Anthropic nears first quarterly profit, agrees to pay SpaceX $1.25 billion monthly for computing power

Anthropic is nearing its first quarterly profit in Q2 2024, with projected revenue of at least $10.9 billion and an expected operating profit of $559 million, driven by demand for its Claude AI and Mythos model. The company has agreed to pay SpaceX $1.25 billion monthly through May 2029 for computing power, including access to SpaceX’s Colossus and Colossus II clusters, amid SpaceX’s push to monetize AI infrastructure despite its own AI segment operating at a $2.5 billion loss in Q1.

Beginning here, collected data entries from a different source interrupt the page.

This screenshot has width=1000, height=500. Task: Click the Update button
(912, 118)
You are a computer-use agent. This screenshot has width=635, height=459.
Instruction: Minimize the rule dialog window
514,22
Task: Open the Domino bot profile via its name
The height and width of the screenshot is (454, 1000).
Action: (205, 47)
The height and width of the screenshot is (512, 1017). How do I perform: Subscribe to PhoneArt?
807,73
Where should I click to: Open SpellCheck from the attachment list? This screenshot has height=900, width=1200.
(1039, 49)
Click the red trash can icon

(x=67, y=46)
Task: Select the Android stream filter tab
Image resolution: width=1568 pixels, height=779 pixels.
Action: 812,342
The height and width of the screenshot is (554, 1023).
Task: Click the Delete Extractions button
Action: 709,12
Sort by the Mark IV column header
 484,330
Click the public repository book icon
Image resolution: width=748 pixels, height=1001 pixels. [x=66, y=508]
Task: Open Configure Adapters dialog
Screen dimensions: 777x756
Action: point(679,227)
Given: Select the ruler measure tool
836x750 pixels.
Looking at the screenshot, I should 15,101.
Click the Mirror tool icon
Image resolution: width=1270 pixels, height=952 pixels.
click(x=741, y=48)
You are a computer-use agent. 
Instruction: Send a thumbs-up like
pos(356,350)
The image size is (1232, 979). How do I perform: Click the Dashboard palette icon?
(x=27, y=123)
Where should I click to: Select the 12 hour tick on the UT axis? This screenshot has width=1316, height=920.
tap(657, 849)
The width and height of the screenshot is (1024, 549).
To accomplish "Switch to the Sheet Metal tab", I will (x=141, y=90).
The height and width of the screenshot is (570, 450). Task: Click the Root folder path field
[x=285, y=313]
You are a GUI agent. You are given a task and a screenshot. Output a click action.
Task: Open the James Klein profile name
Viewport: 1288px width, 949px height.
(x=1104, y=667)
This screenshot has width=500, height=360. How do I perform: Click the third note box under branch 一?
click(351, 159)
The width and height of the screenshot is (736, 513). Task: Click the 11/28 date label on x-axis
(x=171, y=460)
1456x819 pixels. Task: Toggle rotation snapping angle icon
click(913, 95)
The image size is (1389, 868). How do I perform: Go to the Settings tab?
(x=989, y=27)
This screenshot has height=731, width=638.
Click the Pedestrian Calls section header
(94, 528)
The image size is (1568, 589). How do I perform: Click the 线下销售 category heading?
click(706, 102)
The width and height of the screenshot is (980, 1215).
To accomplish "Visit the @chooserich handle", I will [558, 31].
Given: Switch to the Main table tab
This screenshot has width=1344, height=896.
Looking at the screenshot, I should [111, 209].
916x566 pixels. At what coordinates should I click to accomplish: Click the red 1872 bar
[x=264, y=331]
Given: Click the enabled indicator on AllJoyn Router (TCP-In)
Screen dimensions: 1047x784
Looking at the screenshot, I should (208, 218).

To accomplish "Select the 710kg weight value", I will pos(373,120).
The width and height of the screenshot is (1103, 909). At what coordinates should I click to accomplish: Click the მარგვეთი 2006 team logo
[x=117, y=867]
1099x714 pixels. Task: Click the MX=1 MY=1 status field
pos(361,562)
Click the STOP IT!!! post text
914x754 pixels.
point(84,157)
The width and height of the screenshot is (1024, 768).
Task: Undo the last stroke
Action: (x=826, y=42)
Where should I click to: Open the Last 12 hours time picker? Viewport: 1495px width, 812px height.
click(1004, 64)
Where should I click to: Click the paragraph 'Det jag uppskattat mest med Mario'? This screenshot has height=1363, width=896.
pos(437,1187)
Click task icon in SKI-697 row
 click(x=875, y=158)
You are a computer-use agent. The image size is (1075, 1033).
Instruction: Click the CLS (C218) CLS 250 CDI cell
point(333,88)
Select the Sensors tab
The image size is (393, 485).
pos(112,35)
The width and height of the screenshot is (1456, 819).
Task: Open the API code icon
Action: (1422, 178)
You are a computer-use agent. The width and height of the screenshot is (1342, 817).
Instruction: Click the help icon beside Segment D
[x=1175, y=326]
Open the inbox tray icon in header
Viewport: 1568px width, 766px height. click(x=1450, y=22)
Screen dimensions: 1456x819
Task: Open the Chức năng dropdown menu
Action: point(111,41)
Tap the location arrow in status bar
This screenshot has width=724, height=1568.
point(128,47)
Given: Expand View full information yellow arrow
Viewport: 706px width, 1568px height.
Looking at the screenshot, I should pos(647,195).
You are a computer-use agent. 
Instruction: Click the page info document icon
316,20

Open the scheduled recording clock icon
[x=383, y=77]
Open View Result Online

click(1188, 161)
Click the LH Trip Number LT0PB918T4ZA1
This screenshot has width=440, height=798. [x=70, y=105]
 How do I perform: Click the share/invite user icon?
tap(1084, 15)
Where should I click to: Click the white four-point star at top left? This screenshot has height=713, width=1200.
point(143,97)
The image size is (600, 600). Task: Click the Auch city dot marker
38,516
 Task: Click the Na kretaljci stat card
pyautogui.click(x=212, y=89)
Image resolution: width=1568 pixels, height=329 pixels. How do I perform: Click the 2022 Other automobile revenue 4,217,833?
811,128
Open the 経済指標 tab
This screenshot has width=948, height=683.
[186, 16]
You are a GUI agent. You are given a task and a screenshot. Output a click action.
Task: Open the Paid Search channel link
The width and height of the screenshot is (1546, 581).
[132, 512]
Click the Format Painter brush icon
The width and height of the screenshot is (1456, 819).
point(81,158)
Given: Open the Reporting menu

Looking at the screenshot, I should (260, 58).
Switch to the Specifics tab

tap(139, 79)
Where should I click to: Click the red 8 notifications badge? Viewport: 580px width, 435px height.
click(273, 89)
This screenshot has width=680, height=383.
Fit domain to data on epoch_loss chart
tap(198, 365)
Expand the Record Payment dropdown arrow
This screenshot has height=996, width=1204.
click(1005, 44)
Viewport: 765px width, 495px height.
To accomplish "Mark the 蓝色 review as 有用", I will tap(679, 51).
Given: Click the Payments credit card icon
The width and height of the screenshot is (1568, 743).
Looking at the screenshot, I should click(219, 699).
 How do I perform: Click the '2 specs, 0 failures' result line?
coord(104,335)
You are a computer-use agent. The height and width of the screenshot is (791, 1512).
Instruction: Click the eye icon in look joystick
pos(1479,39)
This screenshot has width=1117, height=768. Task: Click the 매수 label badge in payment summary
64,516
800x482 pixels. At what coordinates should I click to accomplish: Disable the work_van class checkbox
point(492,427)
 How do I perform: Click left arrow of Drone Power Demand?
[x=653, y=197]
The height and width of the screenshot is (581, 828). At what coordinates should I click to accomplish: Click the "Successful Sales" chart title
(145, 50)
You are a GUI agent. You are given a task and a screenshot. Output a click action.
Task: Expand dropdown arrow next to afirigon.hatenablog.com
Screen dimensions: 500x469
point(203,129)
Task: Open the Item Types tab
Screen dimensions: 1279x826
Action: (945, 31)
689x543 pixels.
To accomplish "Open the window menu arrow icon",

Anthropic, the San Francisco-based AI startup, is on track to achieve its first quarterly operating profit in the June quarter, according to a person familiar with the matter. The company’s revenue is expected to reach at least $10.9 billion, more than double the $4.8 billion recorded in the March quarter, with an anticipated operating profit of $559 million. This surge reflects growing demand for its Claude AI, used by developers for programming tasks, and its Mythos model, which enterprises deploy to identify code vulnerabilities. The financial projections highlight Anthropic’s ability to offset the high costs of AI development and deployment, a challenge faced by many in the industry. To meet its computing needs, Anthropic has secured a deal with SpaceX, agreeing to pay $1.25 billion per month through May 2029 for access to SpaceX’s AI training data centers, Colossus and Colossus II. The agreement allows either party to terminate with 90 days’ notice, with fees adjusted during the ramp-up phase in May and June. SpaceX’s IPO filing revealed the deal as part of its broader strategy to offer AI compute services at scale, despite its own AI segment reporting a $2.5 billion operational loss in the March quarter on $818 million in revenue. Elon Musk, SpaceX’s CEO, announced on X that the company is in discussions with other firms about expanding this service, signaling a potential shift toward profitability in its AI operations. The partnership underscores the competitive landscape in AI infrastructure, where companies like Anthropic rely on external computing power to sustain growth. While Anthropic’s financial outlook improves, SpaceX’s AI segment remains unprofitable, creating a dynamic where both entities depend on scaling their operations to justify the massive investments required for AI development.